Entries giving target coordinates:
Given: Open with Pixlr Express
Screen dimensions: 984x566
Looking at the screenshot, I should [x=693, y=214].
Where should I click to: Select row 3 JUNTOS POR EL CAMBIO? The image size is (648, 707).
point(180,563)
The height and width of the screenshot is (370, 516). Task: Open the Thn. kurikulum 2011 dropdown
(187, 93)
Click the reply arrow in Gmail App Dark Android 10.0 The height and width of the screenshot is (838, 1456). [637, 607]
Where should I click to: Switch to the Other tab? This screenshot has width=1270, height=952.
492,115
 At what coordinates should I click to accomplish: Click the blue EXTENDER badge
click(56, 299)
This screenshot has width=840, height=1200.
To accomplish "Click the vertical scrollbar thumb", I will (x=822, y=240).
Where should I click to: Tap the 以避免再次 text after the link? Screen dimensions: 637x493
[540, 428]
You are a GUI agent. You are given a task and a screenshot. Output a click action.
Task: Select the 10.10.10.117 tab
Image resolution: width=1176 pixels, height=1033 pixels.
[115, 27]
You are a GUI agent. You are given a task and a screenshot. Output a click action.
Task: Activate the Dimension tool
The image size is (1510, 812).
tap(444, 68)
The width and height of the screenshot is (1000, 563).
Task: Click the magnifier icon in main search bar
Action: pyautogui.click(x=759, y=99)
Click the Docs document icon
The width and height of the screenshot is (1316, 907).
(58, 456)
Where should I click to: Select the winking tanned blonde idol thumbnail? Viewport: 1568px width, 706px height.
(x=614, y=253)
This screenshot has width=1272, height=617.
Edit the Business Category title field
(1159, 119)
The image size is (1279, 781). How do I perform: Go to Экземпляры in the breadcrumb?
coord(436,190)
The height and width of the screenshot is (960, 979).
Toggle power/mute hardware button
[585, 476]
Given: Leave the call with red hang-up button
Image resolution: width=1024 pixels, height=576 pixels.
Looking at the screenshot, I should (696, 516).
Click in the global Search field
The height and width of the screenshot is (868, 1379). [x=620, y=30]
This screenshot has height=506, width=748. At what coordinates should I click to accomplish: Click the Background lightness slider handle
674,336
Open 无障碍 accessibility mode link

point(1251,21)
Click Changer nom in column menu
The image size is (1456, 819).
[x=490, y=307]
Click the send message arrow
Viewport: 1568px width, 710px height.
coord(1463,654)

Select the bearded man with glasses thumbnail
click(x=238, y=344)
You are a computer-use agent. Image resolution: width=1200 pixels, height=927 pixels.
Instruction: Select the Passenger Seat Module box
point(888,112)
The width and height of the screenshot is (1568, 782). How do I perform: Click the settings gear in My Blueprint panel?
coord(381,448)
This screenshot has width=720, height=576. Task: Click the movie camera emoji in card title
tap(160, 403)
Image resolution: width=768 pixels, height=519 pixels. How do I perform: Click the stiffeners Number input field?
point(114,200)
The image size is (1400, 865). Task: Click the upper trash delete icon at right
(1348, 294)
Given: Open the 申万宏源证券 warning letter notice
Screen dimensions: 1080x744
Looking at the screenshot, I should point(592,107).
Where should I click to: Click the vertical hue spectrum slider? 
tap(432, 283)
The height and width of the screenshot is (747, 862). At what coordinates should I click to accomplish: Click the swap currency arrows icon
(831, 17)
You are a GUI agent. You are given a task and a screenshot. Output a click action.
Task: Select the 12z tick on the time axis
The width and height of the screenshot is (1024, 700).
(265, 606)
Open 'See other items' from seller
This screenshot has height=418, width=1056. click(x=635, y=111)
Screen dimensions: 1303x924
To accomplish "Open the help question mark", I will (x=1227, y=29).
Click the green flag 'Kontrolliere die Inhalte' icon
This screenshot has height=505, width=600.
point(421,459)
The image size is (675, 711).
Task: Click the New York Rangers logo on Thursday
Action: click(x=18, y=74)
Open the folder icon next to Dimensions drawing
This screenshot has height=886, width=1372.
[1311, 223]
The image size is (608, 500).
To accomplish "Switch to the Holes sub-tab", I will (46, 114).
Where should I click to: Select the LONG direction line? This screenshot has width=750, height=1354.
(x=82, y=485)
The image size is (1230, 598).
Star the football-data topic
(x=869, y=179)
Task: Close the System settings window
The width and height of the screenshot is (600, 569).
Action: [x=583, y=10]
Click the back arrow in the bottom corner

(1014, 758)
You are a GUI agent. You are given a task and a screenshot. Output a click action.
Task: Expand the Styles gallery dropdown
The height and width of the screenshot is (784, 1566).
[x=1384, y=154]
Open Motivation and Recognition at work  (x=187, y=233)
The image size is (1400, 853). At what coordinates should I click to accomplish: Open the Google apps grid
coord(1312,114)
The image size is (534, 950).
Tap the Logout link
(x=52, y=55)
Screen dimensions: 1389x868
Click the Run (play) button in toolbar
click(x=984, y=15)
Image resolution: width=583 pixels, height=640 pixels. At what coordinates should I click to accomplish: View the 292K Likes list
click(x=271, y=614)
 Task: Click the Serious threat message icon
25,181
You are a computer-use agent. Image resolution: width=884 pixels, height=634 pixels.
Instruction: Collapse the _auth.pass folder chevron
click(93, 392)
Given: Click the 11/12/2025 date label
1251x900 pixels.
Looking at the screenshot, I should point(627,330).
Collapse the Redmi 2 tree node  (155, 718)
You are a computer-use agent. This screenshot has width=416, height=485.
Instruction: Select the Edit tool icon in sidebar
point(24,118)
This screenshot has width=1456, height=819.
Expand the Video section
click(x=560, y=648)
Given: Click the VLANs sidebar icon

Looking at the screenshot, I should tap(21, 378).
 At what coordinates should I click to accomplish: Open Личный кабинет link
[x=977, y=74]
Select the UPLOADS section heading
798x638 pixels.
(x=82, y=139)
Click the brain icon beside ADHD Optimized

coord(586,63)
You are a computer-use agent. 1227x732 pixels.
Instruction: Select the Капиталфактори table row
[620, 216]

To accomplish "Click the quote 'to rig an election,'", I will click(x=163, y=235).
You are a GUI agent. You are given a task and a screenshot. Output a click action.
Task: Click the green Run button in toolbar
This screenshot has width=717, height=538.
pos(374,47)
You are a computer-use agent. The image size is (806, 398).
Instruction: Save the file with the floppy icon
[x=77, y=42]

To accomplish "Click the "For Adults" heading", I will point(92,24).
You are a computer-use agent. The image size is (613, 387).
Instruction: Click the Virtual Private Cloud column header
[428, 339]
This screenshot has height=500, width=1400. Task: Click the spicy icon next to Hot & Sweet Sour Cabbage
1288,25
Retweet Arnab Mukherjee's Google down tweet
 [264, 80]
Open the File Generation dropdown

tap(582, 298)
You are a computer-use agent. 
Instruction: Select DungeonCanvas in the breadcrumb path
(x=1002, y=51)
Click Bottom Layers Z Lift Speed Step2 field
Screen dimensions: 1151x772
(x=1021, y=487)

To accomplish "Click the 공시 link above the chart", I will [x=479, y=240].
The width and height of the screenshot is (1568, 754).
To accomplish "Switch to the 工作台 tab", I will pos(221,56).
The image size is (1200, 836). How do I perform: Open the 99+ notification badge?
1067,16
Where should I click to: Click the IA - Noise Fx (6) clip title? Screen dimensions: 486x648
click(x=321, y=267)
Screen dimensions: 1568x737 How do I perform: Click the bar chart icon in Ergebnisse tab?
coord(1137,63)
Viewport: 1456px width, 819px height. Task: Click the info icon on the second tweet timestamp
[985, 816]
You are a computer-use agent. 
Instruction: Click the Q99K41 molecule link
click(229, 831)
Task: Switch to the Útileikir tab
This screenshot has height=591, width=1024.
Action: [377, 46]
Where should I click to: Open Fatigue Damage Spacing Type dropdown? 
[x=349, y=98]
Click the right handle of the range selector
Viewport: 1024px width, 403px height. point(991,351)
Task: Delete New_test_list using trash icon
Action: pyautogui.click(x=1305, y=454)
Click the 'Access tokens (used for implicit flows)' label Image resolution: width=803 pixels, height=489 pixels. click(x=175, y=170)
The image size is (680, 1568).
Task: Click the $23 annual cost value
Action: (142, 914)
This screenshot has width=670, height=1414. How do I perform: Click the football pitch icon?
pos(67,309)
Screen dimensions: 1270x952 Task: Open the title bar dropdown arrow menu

** WHAT THIS TASK INVOLVES **
Transcribe the records word for word, starting at the line that contains "Where should I click to: Open" and continuing through the last line of the records, both ends included.

** CORRECT OUTPUT **
Where should I click to: Open Fatigue Damage Spacing Type dropdown? 
[x=349, y=98]
Click the right handle of the range selector
Viewport: 1024px width, 403px height. point(991,351)
Task: Delete New_test_list using trash icon
Action: pyautogui.click(x=1305, y=454)
Click the 'Access tokens (used for implicit flows)' label Image resolution: width=803 pixels, height=489 pixels. click(x=175, y=170)
The image size is (680, 1568).
Task: Click the $23 annual cost value
Action: (142, 914)
This screenshot has width=670, height=1414. How do I perform: Click the football pitch icon?
pos(67,309)
Screen dimensions: 1270x952 Task: Open the title bar dropdown arrow menu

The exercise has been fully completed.